§ **Short task**:
Reproduce, word for word, every line from the first one through the line that contains "Looking at the screenshot, I should click(x=145, y=148).", with both ends included.

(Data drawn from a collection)
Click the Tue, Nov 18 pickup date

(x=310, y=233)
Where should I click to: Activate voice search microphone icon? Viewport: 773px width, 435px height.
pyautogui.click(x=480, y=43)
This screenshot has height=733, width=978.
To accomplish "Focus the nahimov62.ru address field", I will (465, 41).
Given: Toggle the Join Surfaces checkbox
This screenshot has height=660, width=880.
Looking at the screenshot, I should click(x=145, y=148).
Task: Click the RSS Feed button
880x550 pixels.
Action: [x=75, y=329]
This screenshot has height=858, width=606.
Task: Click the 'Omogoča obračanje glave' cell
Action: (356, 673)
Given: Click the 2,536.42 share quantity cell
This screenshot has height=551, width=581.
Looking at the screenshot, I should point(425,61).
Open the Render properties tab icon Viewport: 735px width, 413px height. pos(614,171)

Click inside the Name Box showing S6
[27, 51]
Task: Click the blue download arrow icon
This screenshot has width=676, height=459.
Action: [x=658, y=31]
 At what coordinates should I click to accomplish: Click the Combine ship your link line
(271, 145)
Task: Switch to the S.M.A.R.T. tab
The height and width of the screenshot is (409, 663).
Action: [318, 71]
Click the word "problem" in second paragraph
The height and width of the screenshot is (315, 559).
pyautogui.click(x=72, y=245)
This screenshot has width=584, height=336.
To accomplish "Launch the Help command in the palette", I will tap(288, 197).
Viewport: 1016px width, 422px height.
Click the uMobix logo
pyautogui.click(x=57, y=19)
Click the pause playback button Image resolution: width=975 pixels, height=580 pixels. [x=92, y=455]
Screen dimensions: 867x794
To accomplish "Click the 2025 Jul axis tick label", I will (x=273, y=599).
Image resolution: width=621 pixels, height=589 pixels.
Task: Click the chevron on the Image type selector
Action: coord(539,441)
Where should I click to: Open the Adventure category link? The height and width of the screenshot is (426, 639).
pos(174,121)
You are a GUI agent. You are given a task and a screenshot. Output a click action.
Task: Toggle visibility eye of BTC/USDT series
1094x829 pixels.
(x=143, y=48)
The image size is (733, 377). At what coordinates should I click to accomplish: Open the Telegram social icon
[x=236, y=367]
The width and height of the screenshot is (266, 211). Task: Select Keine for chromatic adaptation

§ **Exercise solution**:
Click the Tue, Nov 18 pickup date

(x=310, y=233)
Where should I click to: Activate voice search microphone icon? Viewport: 773px width, 435px height.
pyautogui.click(x=480, y=43)
This screenshot has height=733, width=978.
To accomplish "Focus the nahimov62.ru address field", I will (465, 41).
Given: Toggle the Join Surfaces checkbox
This screenshot has height=660, width=880.
Looking at the screenshot, I should click(x=145, y=148).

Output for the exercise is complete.